Un multicoque au service de la recherche scientifique

Pour cette étude, Iodysseus a recours aux voiliers de course, d’habitude dédiés aux prouesses sportives. Le programme est d’ailleurs porté par le navigateur Eric Defert. Le bateau utilisé est « un multicoque rapide (entre 15 et 28 nœuds de moyenne) doté d’un full-set de biocapteurs multispectraux (air et eau) et géré par un équipage expert », explique Science & Sea, la fondation d'Eric Defert. Il pourrait s’agir de l’ancien Gitana XI, devenu Team Émotion, avant d’envisager peut-être l’acquisition d’un trimaran de course dédié.

 

Le projet de multicoque de course et de recherche (© SCIENCE & SEA)

Le projet de multicoque de course et de recherche (© SCIENCE & SEA)

 

Quoi qu’il en soit, la plateforme devra être particulièrement adaptée au suivi du plancton, notamment dans sa dissémination dans l’air par mer agitée (force 7 à 8). Grâce à son impact neutre sur l’environnement, le multicoque peut recueillir des données maritimes et aériennes « non souillées ». Les scientifiques ont actuellement besoin de ces dernières pour calibrer les données d’observation satellitaire et plus généralement pour confronter les modèles numériques avec la nature.

Dans quelles proportions ces zones de développement du plancton captent-elles le carbone ? Quelle est la part exacte d’oxygène relâchée ? Quelles incidences sur la météo locale et immédiate avec la formation des nuages et l’humidité créée par l’activité planctonique ? Les liens avec l’évolution du climat ? « Nous allons jusqu’à formuler le vœu de fournir aux spécialistes du Giec ces données de terrain, l’incidence planctonique n’étant pour le moment absolument pas mesuré et prise en compte dans les scenarii d’évolution du climat », résument Éric Defert et Jean-Pierre Pustienne, co-auteurs de cette nouvelle aventure océanographique. Alors que plus de la moitié de l’oxygène produit sur terre proviendrait de cette activité planctonique !

Cela peut aussi intéresser les professionnels de la mer, qui pourraient anticiper l’arrivée d’épisodes planctoniques impactants pour leurs coquillages.

 

Eric Defert (© SCIENCE & SEA)

Eric Defert (© SCIENCE & SEA)

 

Un test au printemps 2019

À ce titre, le programme participera à l’Objectif Bloom 2019. C’est une mission pilote qui aura lieu au printemps au large de la pointe bretonne et qui permettra de valider le concept. Les recherches se dérouleront au moment de la floraison d’une micro algue appelée Ehux. L’objectif est de quantifier le bilan carbone de cet organisme particulier qui est, à la fois, un bio-indicateur du changement climatique et l’objet d’attentions du côté des biotechnologies.

 

Matérialisation du bloom planctonique (© SCIENCE & SEA)
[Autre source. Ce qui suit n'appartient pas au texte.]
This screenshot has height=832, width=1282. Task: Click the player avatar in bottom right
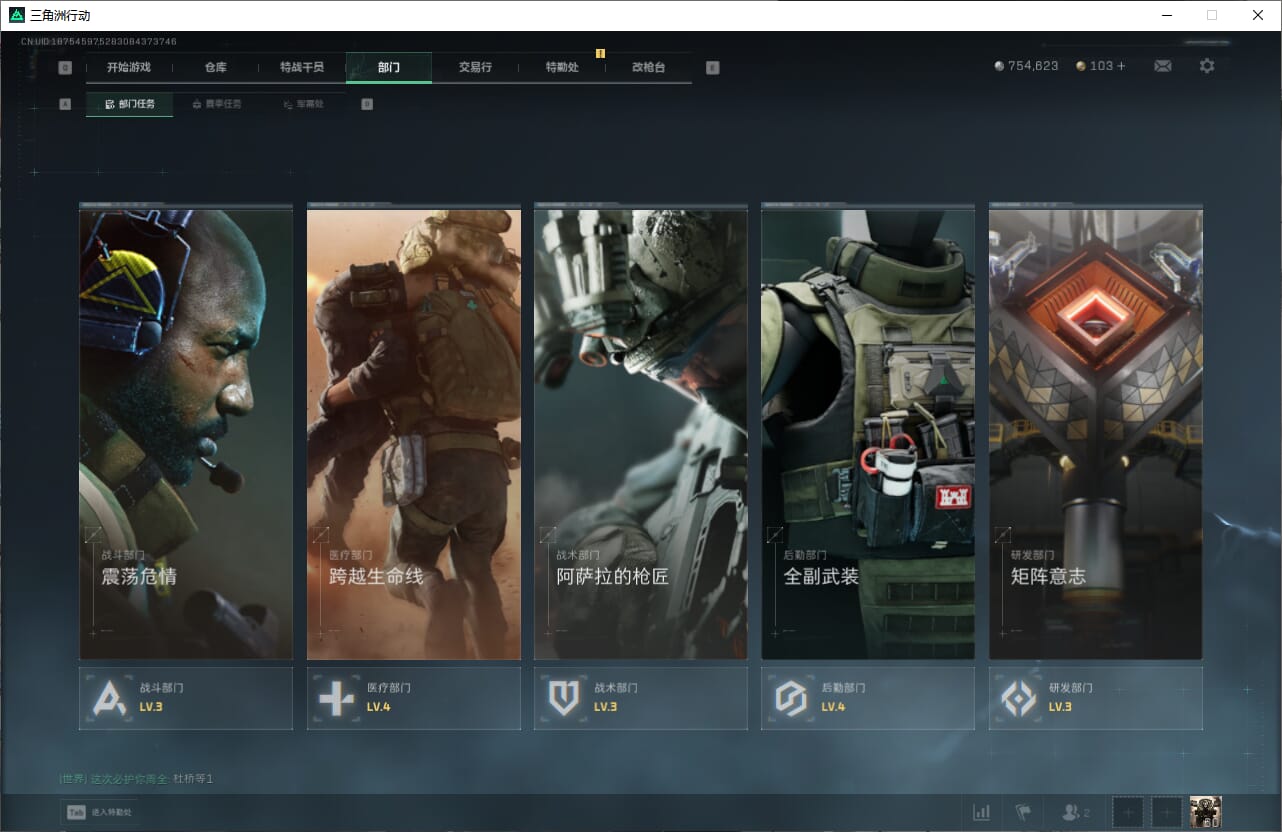coord(1205,812)
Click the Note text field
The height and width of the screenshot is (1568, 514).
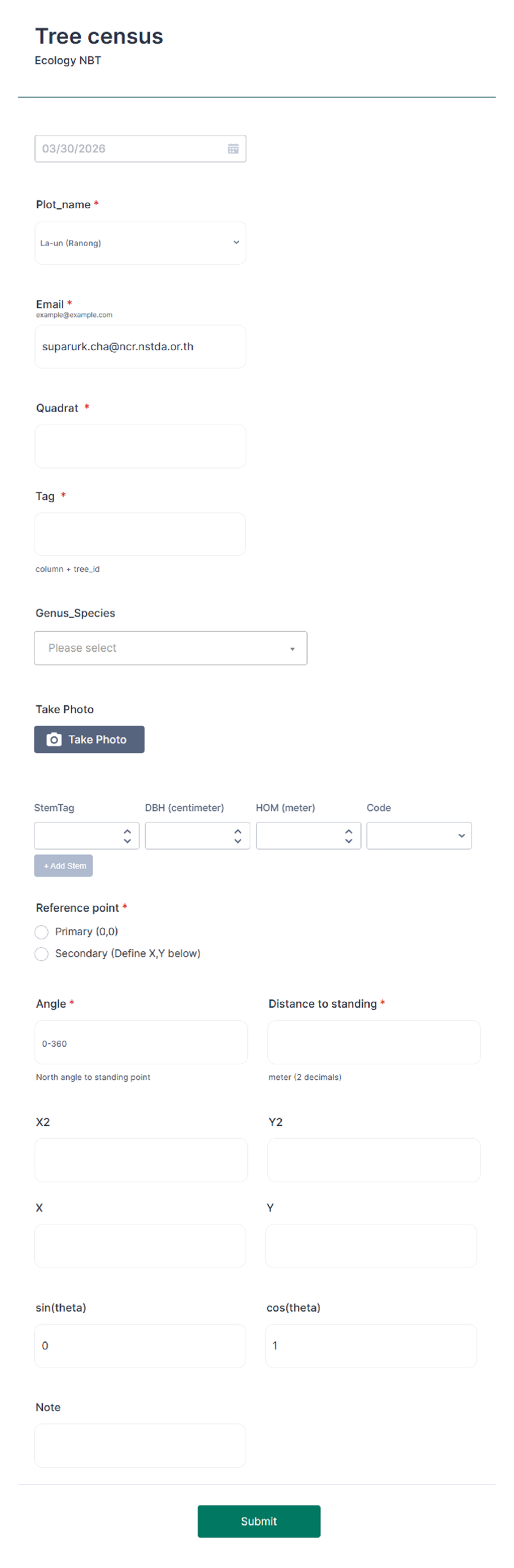tap(140, 1444)
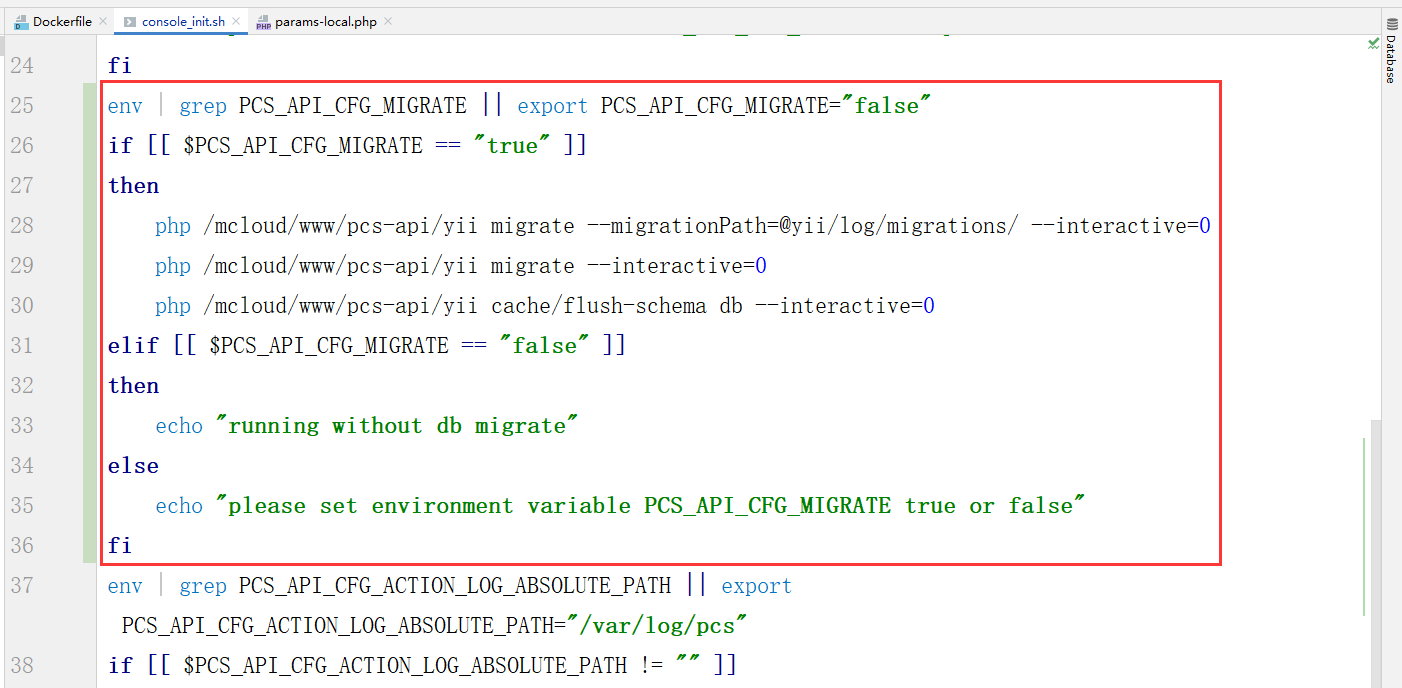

Matérialisation du bloom planctonique (© SCIENCE & SEA)

 

Faire avancer les biotechnologies de pointe

Car c’est l’autre volet de ce programme : développer les connaissances propres aux biotechnologies. Ces dernières s’intéressent au monde naturel pour trouver des molécules pouvant être sources de nouvelles solutions de nutrition, de médicaments ou encore de produits cosmétiques. L’idée est alors de valoriser les bioressources dans un but de développement durable et ainsi donner corps à « l’économie bleue ».

Dans cette optique, Iodysseus est notamment parrainé par des laboratoires de recherche et des sociétés du secteur des biotechnologies. C’est le cas de Phytomer et Codif Technologie Naturelle pour le milieu des cosmétiques et des soins bien-être et de Polymaris Biotechnology pour les nouveaux matériaux comme les biopolymères. S’y ajoute aussi l’industriel Drekan, spécialisé dans les machines tournantes, et sponsor habituel du skipper.